Poor Will’s Almanack for the transition time between Middle Spring and Late Spring.
Late spring arrives when the antlers of deer begin to grow, when the first parsnips bloom, the first indigo bunting arrives, and bumble bees come out for pollen. The first blue jay is born in the first days of late spring, and all the garden weeds are sprouting. In the woods, wild phlox, wild geranium, wild ginger, celandine, spring cress, sedum, golden Alexander, thyme-leafed speedwell, garlic mustard and common fleabane are budding.

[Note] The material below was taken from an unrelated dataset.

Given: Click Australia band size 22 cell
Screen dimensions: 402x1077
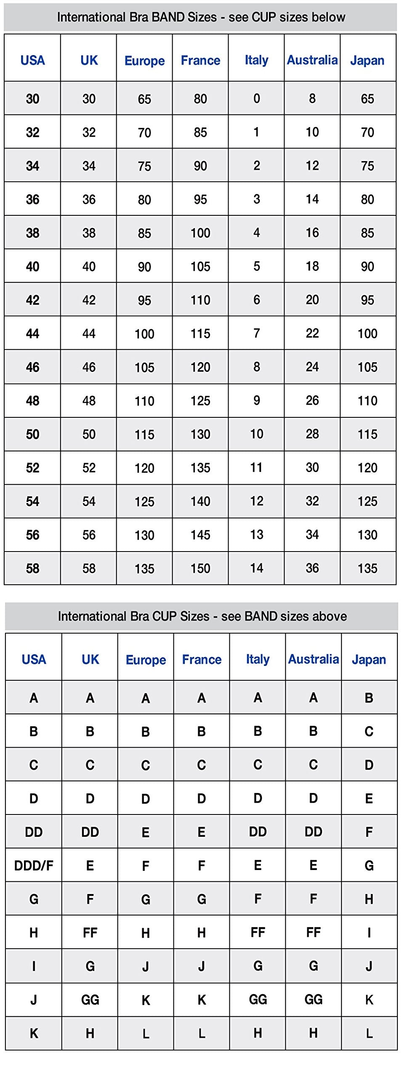Looking at the screenshot, I should [x=312, y=333].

Summer is right behind them. Sweet clover and wild lettuce are already a foot high. Hosta spears and lily-of-the-valley will be six to nine inches tall, poison ivy and Virginia creeper leaves two inches long, mint and dock and great mullein and comfrey eight inches, Dutch iris twelve inches, cattails and pokeweed up to twenty-four.
Black tadpoles swim in the backwaters. Bass move to the shallows. Termites swarm. Cabbage butterflies visit the fresh cabbage sets. Great brown May bugs begin their evening flights.
Allergy season intensifies with late spring, the time when trees are in full flower throughout the Great Plains, the Northeast, the Northwest and the Rocky Mountains. And in the Southeast, all the grasses are coming into bloom.